Python for Entrepreneurs Transcripts
Chapter: Build web apps with Pyramid: Applied web development
Lecture: Client-side validation demo
Login or
purchase this course
to watch this video and the rest of the course contents.
0:03
We've seen that we can use view models to add very nice and elegant server-side validation.
0:12
Now, if I come over here, I can click this and you'll see it in action. Notice, in the background it's saying "hey you called the server for a POST",
0:19
but it didn't let us register, "you must specify a password". OK, I'll put something nice, now it says they don't match,
0:26
now I'll try it again, and so on. So it says "you must specify an email address" but notice if I put just "kj"
0:33
it thinks that's great, because we didn't actually validate that it was a proper email address, we probably should do that.
0:40
however, let's go back over here and see if we can take a little bit of the load off the server and make it a little nicer experience for our users,
0:48
let's add client side validation using HTML 5, this is super easy, folks.
0:52
So all of these fields, are going to be required, and in HTML 5 in modern browsers,
0:58
we can say that they are required by adding the "required" attribute.
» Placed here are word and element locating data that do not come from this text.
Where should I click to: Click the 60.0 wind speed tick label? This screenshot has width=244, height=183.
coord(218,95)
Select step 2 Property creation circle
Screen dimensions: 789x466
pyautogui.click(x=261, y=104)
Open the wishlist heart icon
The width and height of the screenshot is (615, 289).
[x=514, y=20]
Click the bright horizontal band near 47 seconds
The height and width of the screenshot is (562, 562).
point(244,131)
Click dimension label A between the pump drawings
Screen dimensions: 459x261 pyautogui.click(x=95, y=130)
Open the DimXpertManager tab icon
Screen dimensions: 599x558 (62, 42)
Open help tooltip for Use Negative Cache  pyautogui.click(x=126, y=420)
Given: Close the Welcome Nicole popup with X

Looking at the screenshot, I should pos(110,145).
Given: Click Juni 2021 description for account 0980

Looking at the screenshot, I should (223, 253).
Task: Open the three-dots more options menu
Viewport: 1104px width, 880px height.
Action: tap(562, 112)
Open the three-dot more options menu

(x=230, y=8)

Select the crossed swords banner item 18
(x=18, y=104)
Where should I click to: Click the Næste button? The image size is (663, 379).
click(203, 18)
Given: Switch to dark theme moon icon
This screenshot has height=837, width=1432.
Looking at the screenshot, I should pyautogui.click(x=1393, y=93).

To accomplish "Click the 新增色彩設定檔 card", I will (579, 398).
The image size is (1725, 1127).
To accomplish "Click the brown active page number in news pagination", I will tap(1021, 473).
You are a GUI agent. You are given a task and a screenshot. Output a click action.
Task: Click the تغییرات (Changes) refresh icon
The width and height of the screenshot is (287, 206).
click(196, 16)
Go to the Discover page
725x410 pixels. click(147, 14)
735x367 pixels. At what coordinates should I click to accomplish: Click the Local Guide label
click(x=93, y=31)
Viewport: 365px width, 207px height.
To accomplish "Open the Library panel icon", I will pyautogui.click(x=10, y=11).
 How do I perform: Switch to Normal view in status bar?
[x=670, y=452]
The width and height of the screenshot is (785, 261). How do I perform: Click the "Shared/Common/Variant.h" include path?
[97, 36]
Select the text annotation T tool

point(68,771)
Literally, this is all we have to do. Like this.
1:05
Now, if I come over here and I reload, reload the HTML and I hit go, notice all the required ones turn red and fill out
1:13
and if I bring up the server here again, as I click this, notice, there is no going to the server, this is purely client-side,
1:21
so I can put a, b and notice as I interact with it, the red goes away. How nice, huh? The other thing we want to do is we want to validate
1:30
that this is not just required up here, but is an email, so in HTML 5 we have a few new types, one of them being email.
1:39
So if I refresh this again, I can come over here and I can put "the", "the", if I say go, well it looks like 1password thinks I am creating account,
1:49
that's not what I am up to, go away. Here I've disabled 1Password. So if we have some kind of password here
1:56
and say go and it says "you have to fill out this field", also this one, notice it got good if I just put something like the I register,
2:02
It says "no no, you must enter an email address, not just some text", how cool is that? And I'll say the@the.com
2:09
notice, apparently that is still valid, because maybe it's an internal domain, but at least it does a little bit of validation,
2:16
here we go, put something like that, now if it works, this is going to go all the way the server and the server actually did further validation set
2:23
what you typed here did not match what you typed there, OK, this should let us through, cool,
2:29
now notice this actually looks different in different browsers so here this is Firefox and you saw how this was represented,
2:36
now notice if I do the same thing over here in Chrome, refresh this, and I try to register, it says "please fill out this field"
2:43
and I put "the", it says "please include an @ in the email address, "the" is missing the @"
2:49
and so each one has a slightly different way of working with those so we'll say the@the.com, abc,
2:56
so now of course if I type in the passwords correctly, it will let us in.
3:01
So you can see with a little bit of "required" and a little bit of type="email", everything is good, you might wonder
3:07
"hey should I just skip this whole server-side validation thing and put it all in here in a JavaScript or HTML 5?"
3:14
No, it's super easy to take these things and just HTTP post them to the server, as some sort of app or something like requests,
3:22
and entirely skip the whole client side validation so you are going to need the server-side validation too,
3:27
but you will probably give your users a slightly nicer experience with the little sprinkling of HTML 5 validation.